Another element of the Back-to-School Fair was the vaccination clinic, which enabled middle school students to receive free required vaccines prior to the September deadline.
Dana Tofig, public information and Web communications officer for MCPS, said that students in seventh and eighth grades must receive the two vaccinations required by state law by Sept. 20. Otherwise, they will not be allowed to return to school until they do.
Of the educational activities, one of the most popular involved selecting food within groups in the food pyramid in a grocery store setting. It engaged children and parents, one mom said.
Tawanna Michie, a mother of three, said this activity, provided by sponsor Kaiser Permanente, was her favorite because she learned about teaching her children healthy eating.

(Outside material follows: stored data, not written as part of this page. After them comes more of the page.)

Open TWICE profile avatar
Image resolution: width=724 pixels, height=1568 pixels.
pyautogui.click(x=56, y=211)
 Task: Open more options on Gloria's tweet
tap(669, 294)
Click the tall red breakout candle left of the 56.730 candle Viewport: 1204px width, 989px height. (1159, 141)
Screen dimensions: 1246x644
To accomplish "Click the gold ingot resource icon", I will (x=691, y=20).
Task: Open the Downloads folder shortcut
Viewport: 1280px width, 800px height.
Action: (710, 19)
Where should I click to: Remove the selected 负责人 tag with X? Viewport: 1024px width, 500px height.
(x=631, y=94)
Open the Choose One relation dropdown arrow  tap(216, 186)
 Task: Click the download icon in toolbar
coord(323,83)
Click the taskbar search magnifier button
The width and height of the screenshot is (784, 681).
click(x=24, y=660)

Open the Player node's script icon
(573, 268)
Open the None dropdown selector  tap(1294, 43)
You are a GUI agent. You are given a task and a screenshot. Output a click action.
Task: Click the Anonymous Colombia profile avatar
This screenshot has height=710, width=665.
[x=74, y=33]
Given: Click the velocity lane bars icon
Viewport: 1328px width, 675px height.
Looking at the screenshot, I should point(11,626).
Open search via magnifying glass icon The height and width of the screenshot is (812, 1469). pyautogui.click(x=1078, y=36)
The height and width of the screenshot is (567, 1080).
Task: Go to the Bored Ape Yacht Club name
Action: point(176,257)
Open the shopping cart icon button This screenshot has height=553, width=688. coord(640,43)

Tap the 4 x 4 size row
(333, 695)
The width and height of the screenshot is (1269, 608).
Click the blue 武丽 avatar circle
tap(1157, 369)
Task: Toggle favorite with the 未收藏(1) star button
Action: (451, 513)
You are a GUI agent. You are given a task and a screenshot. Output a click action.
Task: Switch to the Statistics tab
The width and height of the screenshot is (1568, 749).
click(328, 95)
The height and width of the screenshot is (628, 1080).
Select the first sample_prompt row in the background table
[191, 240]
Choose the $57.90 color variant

“I really liked the nutrition thing because it lets the kids choose … lets us see what the kids are going to choose if they go to the store themselves.”
In the activity, children walk through a model of a store with a shopping cart and select mock food items such as vegetables they think are healthy choices. After participants walk through the “store” located in the parking lot, they are assigned an exercise determined by the inedible eatables they chose.
“So they’re shopping, not us, and we tell them, pick nutritious things,” Michie said. “And when they get to the register, the register tells them what they have to do depending on what you got.”
Children were assigned an exercise such as jumping jacks or toe touches based on the “food” they picked up.
Michie’s 8-year-old daughter , Tawanna, said “the fake food thing” was her favorite activity, too.
Ricky, 11, Michie’s second oldest, said his favorite part was the table for outdoor and environmental education. As a sixth grader, he will participate in outdoor education this year, which is when students in Montgomery County attend the overnight program.
The table for the environmental program consistently appeared to draw more people than others. At any given time about 10 people of different ages were gathered around that table.
Elementary school children walked up to the table to touch and examine rocks, minerals and other materials such as a turtle shell or an animal skull. Older students and parents noticed the owl perched on the gloved hand of a man standing behind the table. Some took photos with the owl; others took videos of it with their smartphones or tablets. Half of the older audience just stood still and listened to the man as he told them about the bird.
Michie said she and her children attend the Back-to-School Fair because she observed that the activities change each year. Michie said this is her third time attending.
“Every year we come, and it’s always something new,” she said. “They’ve never had wild animals; this was the first time I’ve seen it.”
She had her son take a picture of her and the owl at the outdoor education table, and she posted it on Instagram with her smartphone.
Fair organizers and announcements online encouraged families to park at schools and ride shuttles to the lot of the Carver Educational Services Center, which is across the street from Montgomery College’s Rockville campus, due to limited parking.
Mannakkee Street was congested by hundreds of people arriving at or departing from the fair.
Two crossing guards directed pedestrians, vehicles of families who chose to drive directly to the site and school buses that shuttled attendees from about 10 schools in the county. The combination of cars and buses backed up traffic in both directions on Mannakkee Street, which borders the educational services center. A chain of as many as 15 sedans, minivans, SUVs and school buses exiting Montgomery College parking lot, which was being used for the fair, alternated with the traffic.